Migraine Pain Is Treatable
Mistreating Recurring Headaches
Do you get recurrent headaches so intense that they disrupt your normal activities, such as work, school, and time with family and friends? And do you find that over-the-counter pain medications such as aspirin, acetaminophen (Tylenol), ibuprofen (Advil), and extra-strength medications (Excedrin-Migraine, Advil-Migraine) do little or nothing to help?
If so, your headaches may be more than just bad headaches -- you could have a condition called migraine. Migraine affects roughly 28 million Americans, nearly four out of five of them women. But the condition often goes undiagnosed because people have a wrong understanding of what migraine is, says Merle Diamond, MD, director of the Diamond Headache Clinic in Chicago.
"We estimate that fewer than 50 percent of cases have been diagnosed, and in large part that's because people think that if they're not nauseous and vomiting, or they're not sensitive to light, they can't be having a migraine," Dr. Diamond says. "It's as simple as this: if you have recurrent episodes of headache that prevent you from functioning normally, 97 percent of the time it's migraine."
"People also have a tendency to explain away recurrent headaches as 'my menstrual headache,' 'my sleep deprivation headache,' 'my tension headache,' or 'my hangover headache,'" Dr. Diamond adds. "And they don't think there's much that can be done to help, so they just keep taking the same over-the-counter medications."

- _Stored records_
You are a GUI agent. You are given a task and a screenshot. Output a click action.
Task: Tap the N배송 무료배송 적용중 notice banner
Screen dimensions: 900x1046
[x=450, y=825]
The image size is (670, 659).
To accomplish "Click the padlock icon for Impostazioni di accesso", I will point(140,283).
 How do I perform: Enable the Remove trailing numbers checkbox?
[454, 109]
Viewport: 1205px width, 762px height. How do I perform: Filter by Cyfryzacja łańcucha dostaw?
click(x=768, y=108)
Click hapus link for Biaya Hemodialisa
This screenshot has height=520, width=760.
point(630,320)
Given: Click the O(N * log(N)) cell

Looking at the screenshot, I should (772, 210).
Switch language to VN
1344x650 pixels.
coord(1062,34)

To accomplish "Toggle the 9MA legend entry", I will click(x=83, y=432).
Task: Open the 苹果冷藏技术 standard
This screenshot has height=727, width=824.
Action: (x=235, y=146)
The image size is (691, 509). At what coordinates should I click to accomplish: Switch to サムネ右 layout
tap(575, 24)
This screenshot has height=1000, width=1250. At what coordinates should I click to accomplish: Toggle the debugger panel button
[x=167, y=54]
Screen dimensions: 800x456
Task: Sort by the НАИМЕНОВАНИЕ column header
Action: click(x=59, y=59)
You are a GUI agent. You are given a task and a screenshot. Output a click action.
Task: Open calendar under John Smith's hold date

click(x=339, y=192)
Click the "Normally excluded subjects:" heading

- _AIM OF THE TASK_
In the migraine text, about how many Americans are said to have migraine?

- _RESULT OF THIS TASK_
Roughly 28 million Americans.